Many won’t agree with me, but I’m not a Thanksgiving fan.
We were taught that Native Americans aided the first pilgrims, showing them where to source and grow food and hunt so they could survive … only to have their lands confiscated as more settlers arrived, their food sources obliterated, then herded onto poor country and denigrated thereafter.
I do recall many pleasant Thanksgivings crowded with grandparents and relatives, playing 500, mashing vats of potatoes, and always the big turkey in the oven to serve with fancy Jell-O side dishes, cakes, and pies.
If only I could deprogram myself to see the holiday as Cousin Lois does – an opportunity for reflection, gratitude, good food, and time with loved ones.

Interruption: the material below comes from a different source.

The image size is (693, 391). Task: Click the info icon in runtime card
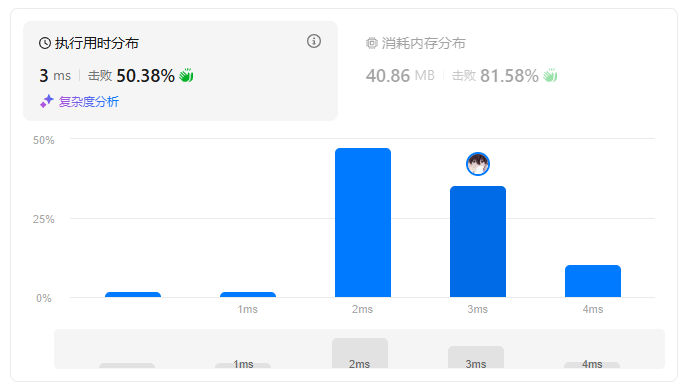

Thanksgiving triggers other disquieting thoughts for me.
I haven’t been able to eat turkey since living across the street from a processing factory in Willmar, Minnesota, where a group of us shared a rustic apartment above the town’s grain store in our first year away from home.
One night the factory caught fire, leading to a Silence of the Lambs scenario with screaming turkeys and lingering odors of singed feathers and cremated turkey flesh.
But don’t mind me. I wish everyone a Happy Thanksgiving and, in Cousin Lois’s spirit of harmony and gratitude, share an old Stearns County recipe for pumpkin pie.
In New Zealand we eat pumpkin as a roasted vegetable and in soups and curries but not in pies. As with cherry pie filling, you can’t buy cans of pumpkin pie filling here. If you’re desperate for pumpkin pie in New Zealand, you have to make it from scratch.
Fluffy Pumpkin Pie
1/2 cup white sugar
2 tbsp cornstarch
1/2 tsp cinnamon
1/2 cup brown sugar
1 tsp vanilla
1/2 tsp salt
1/2 tsp nutmeg
1/2 tsp allspice
15 ounce can pumpkin puree
2 cups milk
In a large saucepan mix sugar, cornstarch, spices, salt and brown sugar. Then add the eggs, canned pumpkin and milk (you can separate the eggs and use the whipped whites for meringue on the pie if you wish). Cook, stirring constantly until thickened. Add vanilla. Pour into baked pie crust. Chill and serve with whipped cream.
Sally Maritsch’s recipe from my mother’s St Anthony’s Christian Women 60th Anniversary cookbook, 1982.